▸ 分析対象の本文
################

皆さんは学校で行われる歯科検診を覚えていらっしゃいますか?小さい頃は、虫歯がないかドキドキしたり、不安になったりした記憶があるかもしれませんね。
以前過剰歯のコラムでもお伝えしましたが、学校歯科検診は6月30日までに行われることが法律で定められています。歯や口腔内の状態は、食生活などの生活習慣を反映するため、小さい頃から学校で確認するのは、お子さんの健康面や公衆衛生の観点からも有益なことです。
町田歯科でも、学校歯科検診の結果を受けて小児歯科を受診されるお子さんもいらっしゃいますので、今回は、そんな学校歯科検診について詳しくご説明いたします。
学校歯科検診とは?
まずはそもそものお話から始めましょう。学校歯科検診とは、文字どおり、学校で行われる歯やお口の検査のことです。

################

▸ データ抜粋
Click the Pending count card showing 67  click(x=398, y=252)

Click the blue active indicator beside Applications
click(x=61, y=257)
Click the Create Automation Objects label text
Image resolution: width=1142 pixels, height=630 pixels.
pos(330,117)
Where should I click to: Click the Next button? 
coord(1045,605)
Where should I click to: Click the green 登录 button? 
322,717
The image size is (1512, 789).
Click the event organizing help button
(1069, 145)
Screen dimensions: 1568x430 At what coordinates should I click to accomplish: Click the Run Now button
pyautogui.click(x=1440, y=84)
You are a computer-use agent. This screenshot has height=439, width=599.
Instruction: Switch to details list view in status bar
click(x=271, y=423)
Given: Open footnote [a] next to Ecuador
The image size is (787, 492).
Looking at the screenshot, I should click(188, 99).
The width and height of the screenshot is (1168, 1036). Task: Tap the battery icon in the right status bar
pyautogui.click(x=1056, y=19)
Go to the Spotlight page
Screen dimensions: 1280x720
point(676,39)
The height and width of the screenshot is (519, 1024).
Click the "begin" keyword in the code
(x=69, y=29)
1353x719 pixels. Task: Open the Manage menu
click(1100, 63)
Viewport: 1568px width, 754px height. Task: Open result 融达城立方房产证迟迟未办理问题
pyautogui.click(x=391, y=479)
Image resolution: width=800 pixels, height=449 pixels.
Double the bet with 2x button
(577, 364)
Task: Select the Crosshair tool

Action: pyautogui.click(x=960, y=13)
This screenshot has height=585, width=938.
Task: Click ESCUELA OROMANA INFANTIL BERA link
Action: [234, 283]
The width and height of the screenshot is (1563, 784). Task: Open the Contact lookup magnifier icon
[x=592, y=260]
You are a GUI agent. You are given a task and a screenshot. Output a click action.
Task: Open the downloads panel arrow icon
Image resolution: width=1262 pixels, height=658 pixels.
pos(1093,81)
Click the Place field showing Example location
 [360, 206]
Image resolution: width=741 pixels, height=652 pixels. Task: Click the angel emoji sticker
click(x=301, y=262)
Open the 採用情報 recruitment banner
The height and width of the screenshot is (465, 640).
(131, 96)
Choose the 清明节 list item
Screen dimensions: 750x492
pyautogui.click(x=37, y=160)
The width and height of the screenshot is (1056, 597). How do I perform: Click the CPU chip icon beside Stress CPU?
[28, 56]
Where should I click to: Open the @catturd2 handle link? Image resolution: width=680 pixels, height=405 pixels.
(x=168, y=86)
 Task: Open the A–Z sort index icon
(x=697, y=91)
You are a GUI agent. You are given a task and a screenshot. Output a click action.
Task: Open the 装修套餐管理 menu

################

▸ 資料を読み解く
(a) 学校歯科検診についての本文にある「学校歯科検診とは、文字どおり、学校で行われる歯やお口の検査のことです。」という一文を英語に訳してください。
(b) 学校歯科検診についての本文のうち、「以前過剰歯のコラムでもお伝え」から始まり「いて詳しくご説明いたします。」で終わる部分を、一字も変えずに返してください。

▸ 課題別の解答
(a) A school dental checkup is, literally, an examination of the teeth and mouth conducted at school.

(b)
以前過剰歯のコラムでもお伝えしましたが、学校歯科検診は6月30日までに行われることが法律で定められています。歯や口腔内の状態は、食生活などの生活習慣を反映するため、小さい頃から学校で確認するのは、お子さんの健康面や公衆衛生の観点からも有益なことです。
町田歯科でも、学校歯科検診の結果を受けて小児歯科を受診されるお子さんもいらっしゃいますので、今回は、そんな学校歯科検診について詳しくご説明いたします。